Her cane seemed to mock her in the empty hall, each echoing _tap_ against the stone floor reminding her of her infirmity. The rain was pouring outside, no doubt washing the four-day-old bloodstains from the finally silent battlefield in Godric’s Hollow. She wished she could wash them so easily from her memory.

Her leg ached as she walked through the ancient halls of Hogwarts Castle – the halls that had once rang with innocent chatter and youthful laughter, but now were filled with the mourning sound of children crying for their parents. The once happy school had been transformed into a makeshift orphanage and sanctum for the children whose parents were either dead, missing, or in St. Mungo’s.

As the head of the organisation Hermione hardly had a moment’s peace, for which she was infinitely thankful. She couldn’t afford to be left alone with her thoughts, for she knew that she would crumble under the weight of remembrances. Every time she closed her eyes she was transported back to the battlefield. She saw flashes of dying faces, friends lost, blood everywhere. A dark figure in the doorway of her tent…

She stopped walking, taking a deep breath. She couldn’t think about those things right now. She had responsibilities to attend to that no one should have to deal with, let alone someone as young as she. But war had no respect of persons, and the able and willing dealt with the aftermath while the injured healed and the dead were buried.

Willing back the tears that gathered in her eyes, she raised her head to face her task. Her trembling hand came up to grab the doorknob of the old classroom on the first floor they had turned into a meeting room for parents looking for their children. As the knob twisted in her fingers, she felt her heart twist with it, and she raised her head a little higher.

As soon as she stepped into the room she was met with the hopeful faces of the man and woman seated on the worn sofa. She cleared her throat, not releasing her hold on the doorknob. She shook her head at the couple, her voice cracking as she said, “She isn’t here. She was found on the outskirts of Hogsmeade. The Death Eater who had kidnapped her was found right beside her. The speculation is that the Death Eater was engaged in a duel by an Auror during the Hogsmeade attack, and little Alana was caught in the crossfire. It looks like it was quick, so she didn’t suffer.”

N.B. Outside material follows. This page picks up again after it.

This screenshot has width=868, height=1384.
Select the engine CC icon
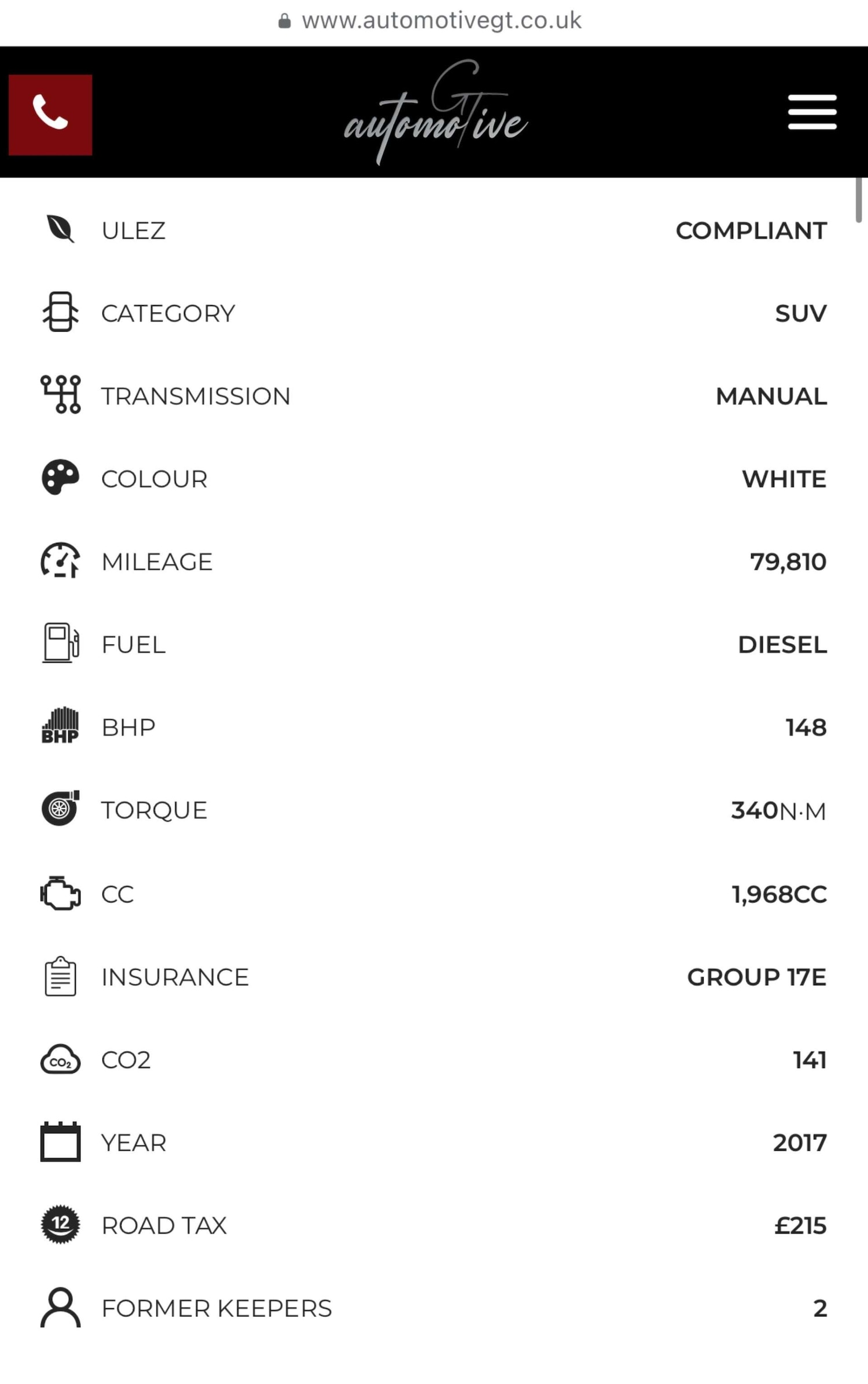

Unable to bear the broken look on the woman’s face, Hermione uttered a soft, “I’m so sorry, Mr and Mrs Clarke,” before she quickly left the grieving couple alone to mourn the loss of their six-year-old daughter. She had lost count of how many of these painful messages she had given in the four short-yet-long days since the end of the war, but each one had left its own mark on her battered soul.

Walking into the Great Hall now turned infirmary, Hermione took in the sight of all the children being treated and soothed by the volunteer matrons. The only thing that kept her sane in these days was the fact that she was needed by these children, and nothing warmed her more than when she was able to reunite a child with their parents – and in the same, nothing turned her colder than when she couldn’t.

She was startled from her thoughts as she heard the front doors open, and she saw Remus running toward her, his robe drenched with rain and his face pale with fatigue. She moved hurriedly to meet him, her mind automatically dredging up the worst things imaginable. “Remus, what is it? What’s happened?” she asked frantically, as soon as she was near enough to do so without alarming the children any more than they already were by his sudden appearance.

“Hermione,” he panted, reaching out a hand to grab her arm, steadying himself as he caught his breath. “They’ve found him. He’s being treated at St. Mungo’s as we speak. It doesn’t look good, but he’s coherent. We can’t get him to tell us what happened. He’s asking for you.”

“Wait for me in the Entrance Hall, I’m on my way,” she said quickly, rushing out of the Hall and upstairs to the Hospital Wing turned nursery where Molly was taking care of the youngest children. Her mind was continually repeating the phrase _‘He’s alive… he’s alive…’_ and her heart was pounding in her chest.

She stopped running (as well as she could run with a cane) as she reached the door, not wanting to race inside and frighten the little ones. Calmly entering the nursery, she walked briskly over to the Weasley matriarch who had just pulled the covers over the sleeping frame of a two-year-old little boy. “Molly, something’s come up and I’m needed at St. Mungo’s. I’m leaving you in charge, and I’m not sure how long I’ll be. I’ve just informed the Clarke’s of Alana’s death, so if you could go and check on them it would be greatly appreciated. They’re in the meeting room.”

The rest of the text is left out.